WORK REQUIRED: The records below are to be reproduced exactly, with every picture left out.

RECORD EXCERPTS:
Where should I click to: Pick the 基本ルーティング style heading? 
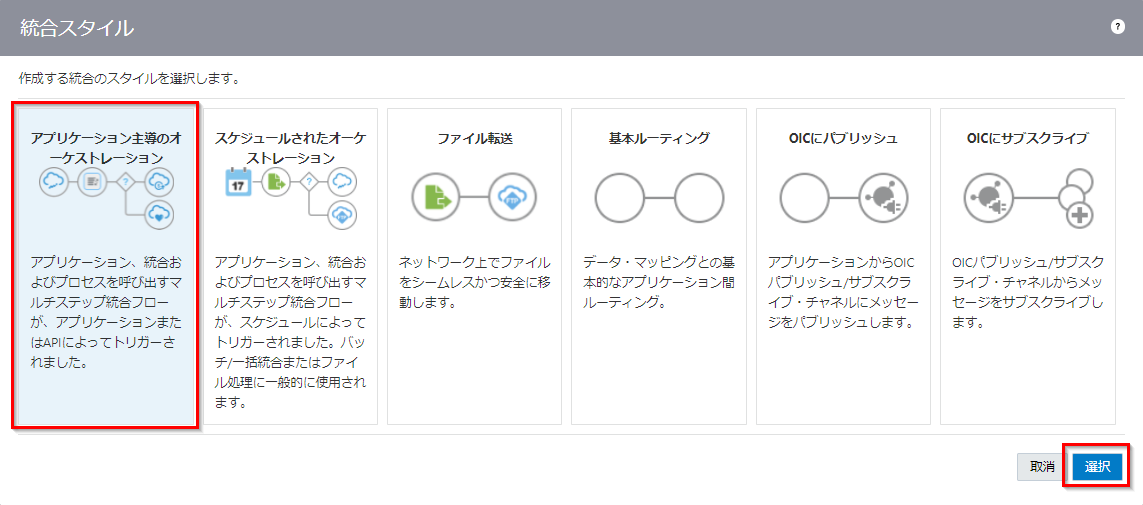(x=659, y=138)
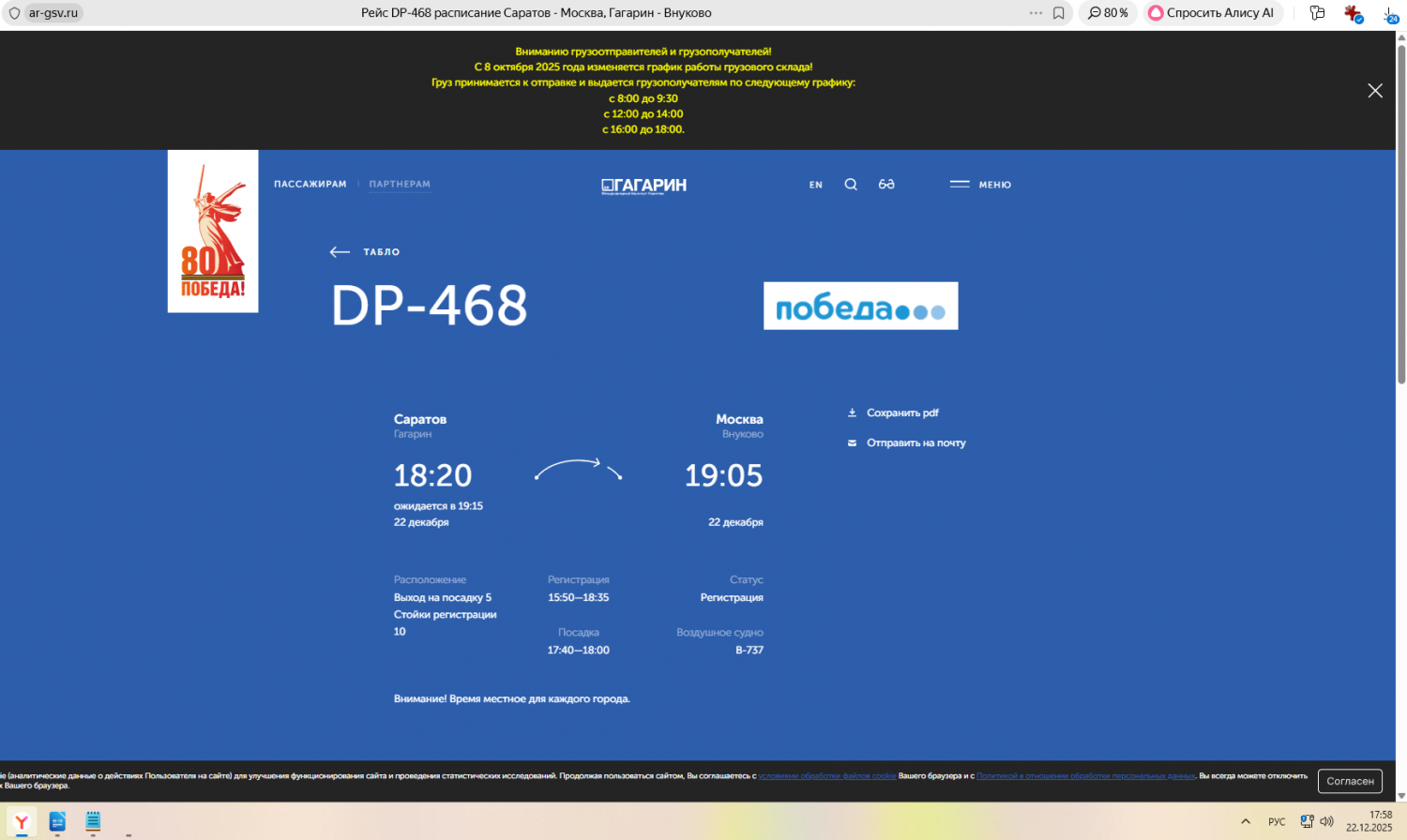Viewport: 1407px width, 840px height.
Task: Select the ПАССАЖИРАМ tab
Action: click(x=310, y=185)
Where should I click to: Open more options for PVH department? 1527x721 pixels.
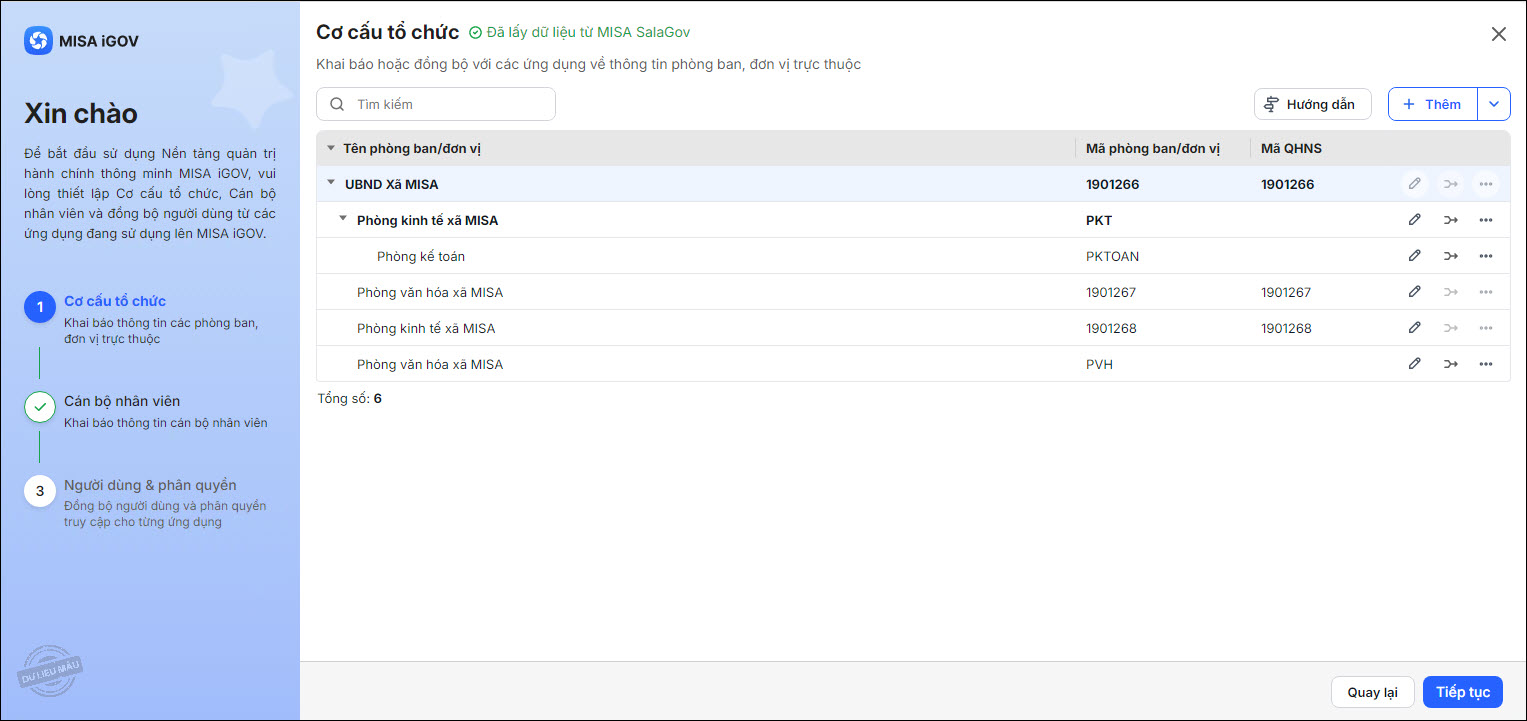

ANSWER TO THE PROBLEM:
Where should I click to: Pick the 基本ルーティング style heading? 
(x=659, y=138)
Viewport: 1407px width, 840px height.
Task: Select the ПАССАЖИРАМ tab
Action: click(x=310, y=185)
Where should I click to: Open more options for PVH department? 1527x721 pixels.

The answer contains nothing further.